Our Vision

We aim to define how adaptive, innate, and trained immunity orchestrate viral defense, vaccine efficacy, and chronic inflammation, translating discoveries from bench to bedside and across global settings. Through partnerships in the U.S., Africa, and South Asia, our lab is committed to advancing precision immunology for infectious and metabolic diseases.

 

We investigate how the immune system recognizes and responds to viral infections—and how these insights can be harnessed to develop effective vaccines and therapeutics.

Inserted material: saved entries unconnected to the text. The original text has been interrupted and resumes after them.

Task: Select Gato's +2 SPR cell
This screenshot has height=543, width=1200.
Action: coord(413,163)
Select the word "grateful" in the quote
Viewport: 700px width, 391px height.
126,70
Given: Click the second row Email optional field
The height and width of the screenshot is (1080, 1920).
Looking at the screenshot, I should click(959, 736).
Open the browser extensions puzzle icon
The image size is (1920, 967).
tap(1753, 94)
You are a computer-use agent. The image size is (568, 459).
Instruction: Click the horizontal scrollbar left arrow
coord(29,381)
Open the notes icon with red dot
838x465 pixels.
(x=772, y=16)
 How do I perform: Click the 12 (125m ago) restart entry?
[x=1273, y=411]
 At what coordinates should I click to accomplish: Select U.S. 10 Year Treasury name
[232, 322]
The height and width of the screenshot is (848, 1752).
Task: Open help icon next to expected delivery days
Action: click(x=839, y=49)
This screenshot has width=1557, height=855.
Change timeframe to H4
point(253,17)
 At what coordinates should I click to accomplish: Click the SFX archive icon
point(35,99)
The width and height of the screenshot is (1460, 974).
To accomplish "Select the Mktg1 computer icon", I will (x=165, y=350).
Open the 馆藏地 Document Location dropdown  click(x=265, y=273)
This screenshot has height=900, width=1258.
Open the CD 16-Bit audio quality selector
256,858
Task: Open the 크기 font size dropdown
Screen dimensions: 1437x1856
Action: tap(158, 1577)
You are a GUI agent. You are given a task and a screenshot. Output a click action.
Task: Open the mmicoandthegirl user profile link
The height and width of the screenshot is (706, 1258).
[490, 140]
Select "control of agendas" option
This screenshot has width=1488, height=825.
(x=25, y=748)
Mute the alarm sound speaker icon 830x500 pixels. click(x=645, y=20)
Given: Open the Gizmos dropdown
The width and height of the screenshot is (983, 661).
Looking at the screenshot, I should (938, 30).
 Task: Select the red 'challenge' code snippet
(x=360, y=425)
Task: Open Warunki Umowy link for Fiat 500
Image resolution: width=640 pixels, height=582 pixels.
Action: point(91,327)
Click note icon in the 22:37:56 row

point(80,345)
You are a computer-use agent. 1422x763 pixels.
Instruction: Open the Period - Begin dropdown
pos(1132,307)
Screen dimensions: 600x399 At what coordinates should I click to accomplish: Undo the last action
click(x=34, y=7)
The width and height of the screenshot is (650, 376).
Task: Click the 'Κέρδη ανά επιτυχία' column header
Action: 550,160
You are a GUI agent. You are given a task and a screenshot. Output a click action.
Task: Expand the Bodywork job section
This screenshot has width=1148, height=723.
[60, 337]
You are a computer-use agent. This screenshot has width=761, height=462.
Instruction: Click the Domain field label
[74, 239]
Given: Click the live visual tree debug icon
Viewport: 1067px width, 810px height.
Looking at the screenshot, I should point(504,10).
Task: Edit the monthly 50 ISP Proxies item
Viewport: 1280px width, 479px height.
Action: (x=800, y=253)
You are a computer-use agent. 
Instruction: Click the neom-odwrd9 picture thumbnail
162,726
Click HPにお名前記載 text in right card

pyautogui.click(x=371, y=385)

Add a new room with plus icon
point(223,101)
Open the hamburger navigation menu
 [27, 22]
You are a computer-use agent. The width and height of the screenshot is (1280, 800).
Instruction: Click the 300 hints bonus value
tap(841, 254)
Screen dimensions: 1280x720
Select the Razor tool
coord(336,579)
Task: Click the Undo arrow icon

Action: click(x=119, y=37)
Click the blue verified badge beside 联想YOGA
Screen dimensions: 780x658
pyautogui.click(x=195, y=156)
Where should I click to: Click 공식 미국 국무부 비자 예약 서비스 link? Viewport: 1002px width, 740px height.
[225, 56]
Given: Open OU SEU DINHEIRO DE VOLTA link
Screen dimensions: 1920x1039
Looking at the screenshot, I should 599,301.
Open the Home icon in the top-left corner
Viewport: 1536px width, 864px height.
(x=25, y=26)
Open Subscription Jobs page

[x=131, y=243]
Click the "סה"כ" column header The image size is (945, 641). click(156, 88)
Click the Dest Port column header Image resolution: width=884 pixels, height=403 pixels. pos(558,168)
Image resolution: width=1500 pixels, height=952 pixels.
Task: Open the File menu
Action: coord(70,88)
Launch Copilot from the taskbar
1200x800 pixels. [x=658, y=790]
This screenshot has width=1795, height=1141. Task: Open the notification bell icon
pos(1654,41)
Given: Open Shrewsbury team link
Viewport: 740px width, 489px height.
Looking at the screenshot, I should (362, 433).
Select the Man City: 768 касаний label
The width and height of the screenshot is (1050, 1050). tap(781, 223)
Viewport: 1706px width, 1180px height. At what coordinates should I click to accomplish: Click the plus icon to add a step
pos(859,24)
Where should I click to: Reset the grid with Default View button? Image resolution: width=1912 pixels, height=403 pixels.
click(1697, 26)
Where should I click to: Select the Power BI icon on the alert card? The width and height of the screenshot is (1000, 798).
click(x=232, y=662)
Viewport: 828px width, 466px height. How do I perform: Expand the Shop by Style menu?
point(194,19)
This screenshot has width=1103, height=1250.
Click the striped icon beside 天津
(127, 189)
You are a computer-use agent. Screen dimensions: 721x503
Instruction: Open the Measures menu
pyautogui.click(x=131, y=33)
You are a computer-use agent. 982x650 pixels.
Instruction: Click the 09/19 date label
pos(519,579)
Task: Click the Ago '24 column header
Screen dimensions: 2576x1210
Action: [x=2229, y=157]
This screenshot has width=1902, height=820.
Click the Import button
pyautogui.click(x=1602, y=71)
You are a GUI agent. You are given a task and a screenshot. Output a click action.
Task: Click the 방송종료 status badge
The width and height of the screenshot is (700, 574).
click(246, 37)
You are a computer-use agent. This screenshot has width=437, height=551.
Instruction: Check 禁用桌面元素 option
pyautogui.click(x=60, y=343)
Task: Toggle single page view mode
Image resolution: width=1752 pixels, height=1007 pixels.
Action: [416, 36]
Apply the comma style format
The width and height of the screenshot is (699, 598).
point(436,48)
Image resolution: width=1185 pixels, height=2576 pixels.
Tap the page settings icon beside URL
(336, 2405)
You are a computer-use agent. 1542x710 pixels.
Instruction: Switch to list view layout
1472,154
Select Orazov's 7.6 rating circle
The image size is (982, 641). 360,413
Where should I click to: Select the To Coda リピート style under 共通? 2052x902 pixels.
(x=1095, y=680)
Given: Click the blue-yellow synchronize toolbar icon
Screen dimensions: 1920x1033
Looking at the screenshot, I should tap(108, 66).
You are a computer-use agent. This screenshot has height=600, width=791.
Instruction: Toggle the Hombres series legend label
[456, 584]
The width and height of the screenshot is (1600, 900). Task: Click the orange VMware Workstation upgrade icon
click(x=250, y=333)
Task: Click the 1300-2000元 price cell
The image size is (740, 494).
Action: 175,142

Our work bridges basic immunology, translational research, and global health, with emphasis on HIV, co-infections, and virus-associated non-communicable diseases.

Our Research Focus

  • Innate Immunity in HIV/SIV Pathogenesis and Prevention. We study how adaptive and innate immune cells (NK, ILCs, and monocytes) shape viral control, vaccine responses, and long-term immune health. Our research revealed key roles for mucosal NK and ILC subsets in HIV vaccine-induced protection and identified novel mucosal adjuvants that enhance NK cell–mediated antiviral functions. These discoveries are advancing toward preclinical HIV vaccine testing in nonhuman primates and the design of next-generation mucosal vaccine strategies.
  • Investigating the Role of Innate Immunity in HIV/TB Co-Infection and BCG Vaccination
    Mycobacterium tuberculosis remains the leading cause of death among people living with HIV. We study how innate immune training by BCG vaccination and TB exposure influences HIV infection outcomes and vaccine efficacy. Using human, macaque, and mouse models, we explore epigenetic reprogramming of NK cells and monocytes, dissect the impact of BCG-induced trained immunity on HIV pathogenesis, and aim to develop improved vaccine adjuvants and immunotherapeutic strategies for HIV/TB co-infection.
  • Trained Immunity and HIV-Associated Co-Infections
    Beyond TB, we investigate how trained innate responses regulate protection and pathology in HIV-associated co-infections, including Neisseria gonorrhoeae. In collaboration with partners at the University of Maryland and Ohio University, we explore how mucosal Neisseria colonization shapes innate responses informing the development of mucosal vaccines and immune modulators.
  • Innate Immunity and HIV-Associated Cardiometabolic Disease
    Chronic immune activation drives cardiovascular, metabolic, and endocrine complications in people living with HIV. Supported by multiple NIH  grants, our research identifies how NK cell and monocyte dysregulation contribute to cardiovascular disease, diabetes, and obesity in HIV-treated adults and children. Through multi-cohort studies across the U.S., Uganda, and Sri Lanka, we aim to translate immune discoveries into therapeutic interventions that reduce NCD burden in HIV populations.
  • COVID-19 and Post-Viral Immunopathogenesis
    Extending our expertise in innate immunity, we study SARS-CoV-2–induced immune dysregulation, coagulopathy, and cardiometabolic risk in COVID-19 and Long COVID.  We are revealing how innate immune imbalance drives disease severity and long-term complications, guiding the development of targeted therapies.